6. One of the nicknames inside the CIA for Cheney is "Edgar Bergen", who was a famous ventriloquist. "People inside of CIA and inside of other parts of the government saw early on that the way these two men worked, Cheney and Bush, is that Cheney essentially is the global thinker of the pair. He's created an architecture, a platform of sorts, in which George Bush can be George Bush and still be president. He, inside of this framework, embraces his instinct, his gut, acts as a man of action. But Cheney really is the designer of the architecture and also the global thinker of the pair. That is made very clear in the book through many, many incidents in which you're in the Oval Office, in the room." I think this analysis is compelling, because it explains how Cheney is able to really run things, while at the same time being able to make Shrub think that he is in charge.
7. What defines the Bush administration since 9/11: Cheney's one percent doctrine. In a meeting in November 2001, people in the White House situation room were mulling over how to respond to intelligence that Pakistani nuclear scientists had met with bin Laden to discuss the feasibility of nuclear weapons for al-Qaeada.
And the Vice President says two things. He says we need to think in a new way about these low probability, high-impact type events, a different way. And then, by the end of the briefing, he has that different way. He says, "If there's even a 1% chance that WMDs have been given to terrorists, we need to treat it as a certainty, not in our analysis or the preponderance of evidence," he demurs, "but in our response." At this moment the Vice President officially separates analysis from action, allows for an evidence-free model to move forward, and says suspicion may be all we have to use the awesome powers of the United States.
This is how the US embarked on its policy of operating in an evidence-free mode, which Suskind wrote about in his New York Times piece.
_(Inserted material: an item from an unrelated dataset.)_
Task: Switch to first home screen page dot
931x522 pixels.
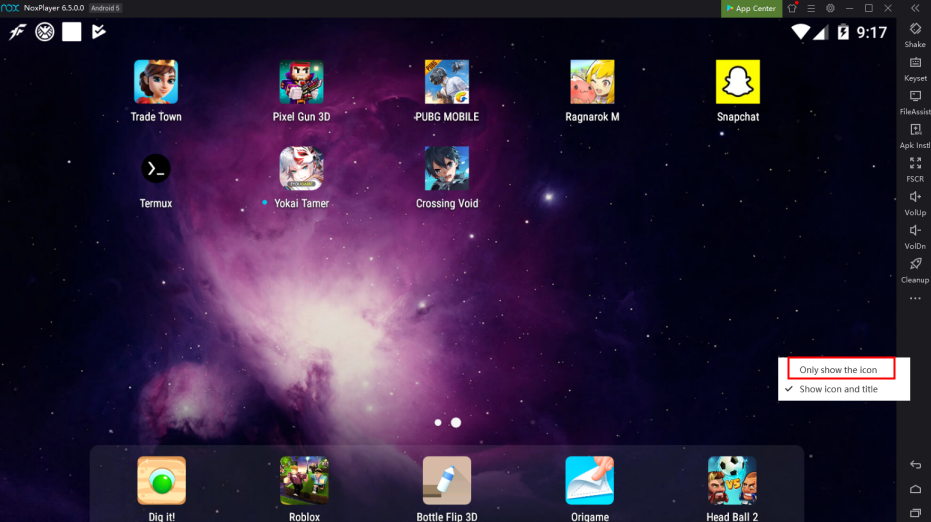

What is illuminating here is that this account paints Cheney not simply as evil (a poor explanatory device), but explains how he came to this position while actually being concerned about how to protect the nation. I might add by the way that this doctrine is very American, and not just right-wing or neocon: out of frustration with the difficulty of solving problems through the careful use of reason, the urge is given into to
just act. It is like Marlon Brando punching the wall in
Last Tango in Paris. And this account shows how the ultimate source of BushCo's blustering belligerence is weakness of character.
8. Bin Laden intervened in the 2004 election to help Bush: as many of us suspected at the time.
The CIA's consensus: "bin Laden's message was clearly designed to assist the President's reelection ... On that score, any number of NSC principals could tell you something so dizzying that not even they will touch it: that Bush's ratings track with bin Laden's ratings in the Arab world." When Bush speaks, bin Laden's popularity soars -- and vice versa. (Salon review by Gary Kamiya)
Bush, Cheney et al. thought they would escape accountability for their disastrous screw-ups, but we now have a reliable account of how things actually played out. And the first step in bringing them to account is to bring an accurate understanding of how things played out into the public consciousness.